O günlerde yaptığımız öncelikli işlerden birisi eksiğimizi, gediğimizi belirlemekti. Şehitlerimizle, yaralılarımızla uğraşırken, FETÖ'cüler, polisimize ait silahları çaldı. Hangi silahımızın kaybolduğunu ilk günlerde seri numaralarıyla birlikte belirledik. Bunların bulunması için de çalıştık. Ancak, ulaşamadık" dediğini bildirdi.
Ankara Emniyet Müdürlüğü'nün halka silah dağıttığı iddiası hakkında da konuşan Karaarslan, "Darbe girişimini önlemek için silah depomuzun, depocuların gelmesini bile beklemeden açılması ve gelen arkadaşlarımıza silah verilmesi gerekiyordu. Görevlilere, 'Depocuların gelmesini beklemeyin, kapıları kırın' dedim. Zamanla yarışıyorduk. Gelen arkadaşlarımıza silah verildi.
Ancak, depodaki silahların sivillere dağıtıldığı iddiasının, gerçekle ilgisi yok. Hiçbir silahımız sivillere verilmedi. Böyle bir şey yapılması da suçtur. Yani, depodaki silahımız kendi mensuplarımıza dağıtıldı ve bunlardan 16'sı hariç diğerleri yerlerine konuldu" diye konuştu.
Kayıp Yok Çalınma Var
Saygı Öztürk'ün kayıp silahları sorduğu bir İstanbul Emniyet Müdürlüğü yetkilisi ise devlet envanterindeki silahların zimmetle alınıp verilmesi nedeniyle bu silahlar hakkında "kayıp-kaçak" durumu olamayacağını belirterek "Sadece 'çalınma'dan bahsedilebilir.
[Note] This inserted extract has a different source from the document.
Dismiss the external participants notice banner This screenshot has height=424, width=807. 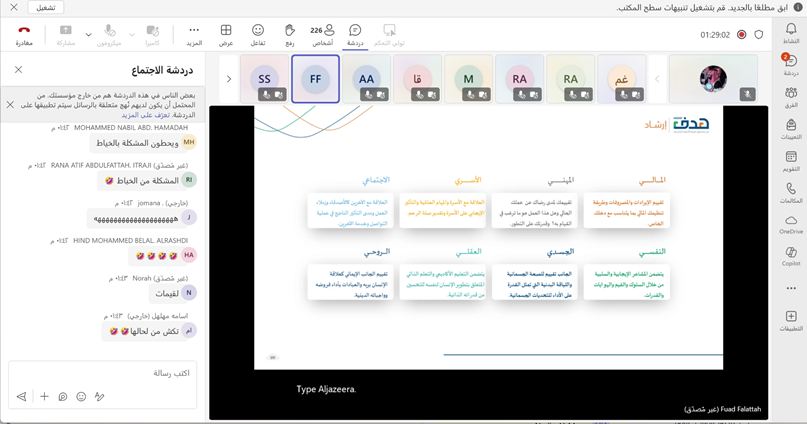(x=11, y=104)
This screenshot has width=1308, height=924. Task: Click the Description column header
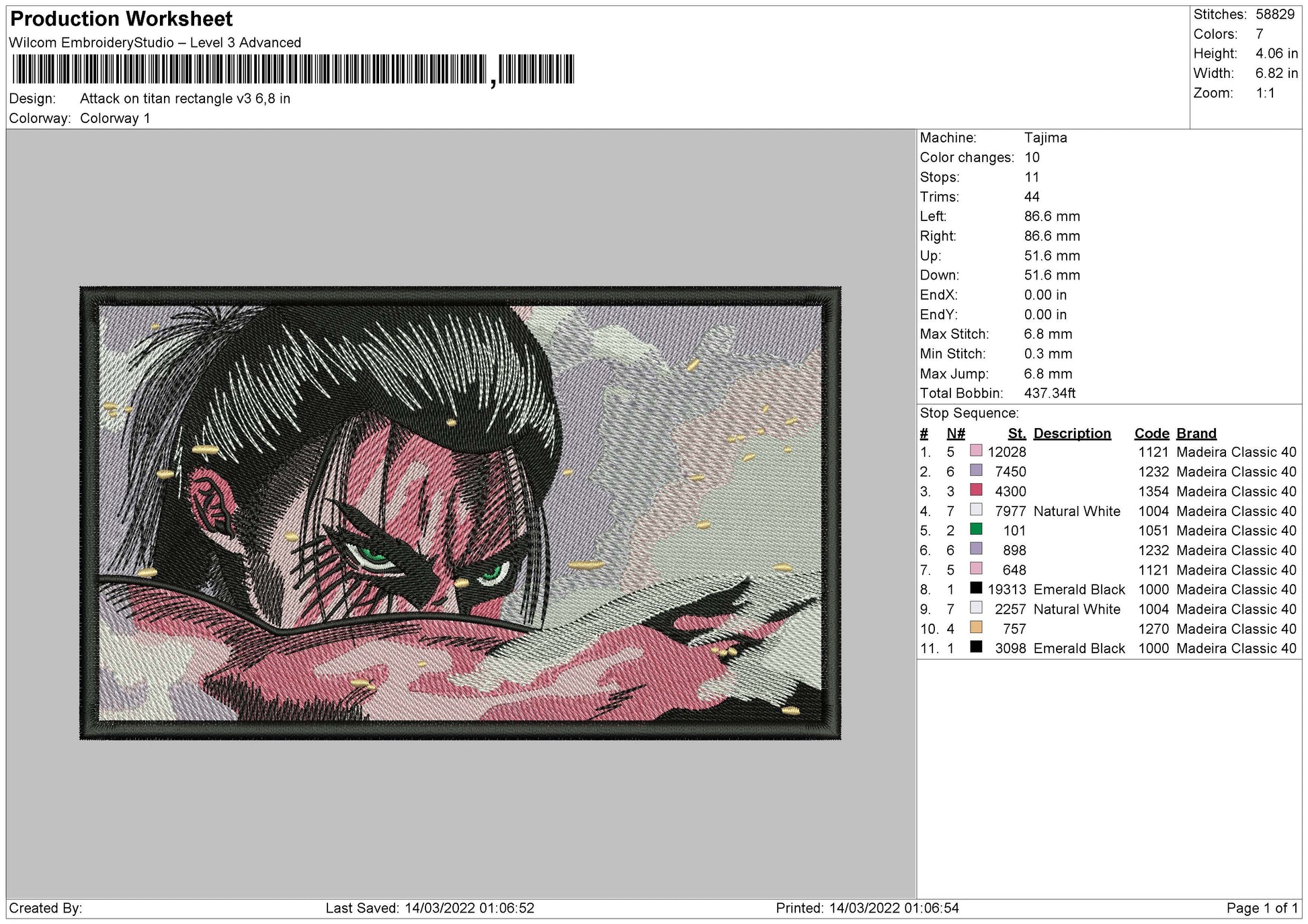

Devlet envanterinde kayıtlı olmayan silahlar ise 'kaçak' demektir. Bunun sayısını kim, nasıl bilebilir? Yurt dışından getirilen ve gizlice Türkiye'ye sokulan silahları kim, nasıl sayabilir?" dedi.
"15 Temmuz gecesi dağıtıldığı söylenen silahlardan bazılarının kaybolduğu iddiaları ise çok manidar. Zira o silahlar sadece resmi görevlilere ve zimmet formu ile teslim edilir. Bu formlar matbudur ve formdaki boşlukların doldurulup imzalanması sadece iki dakika alır. Bu nedenle söz konusu iddiaların içeriğinin iyice netleştirilmesi gerekir" diyen yetkili "Binlerce kayıp silah iddiası doğruysa bu konuda olasılık şu olabilir: Özgür Suriye Ordusu'na verilmek üzere, örtülü ödenek parasıyla yurt dışından silah satın alınıp, devlet envanterine kaydedilmeden Suriye'ye sevk edilmiş olabilir. İşte bu silahlardan bazıları Suriye'ye gönderilmeyip, içerideki bazı unsurlara dağıtılmış olabilir. Bazı yapılar, milis kuvveti şeklinde yetiştiriliyor olabilir. Toplum bu konuda duyarlı hale getirilmeli" ifadelerini kullandı.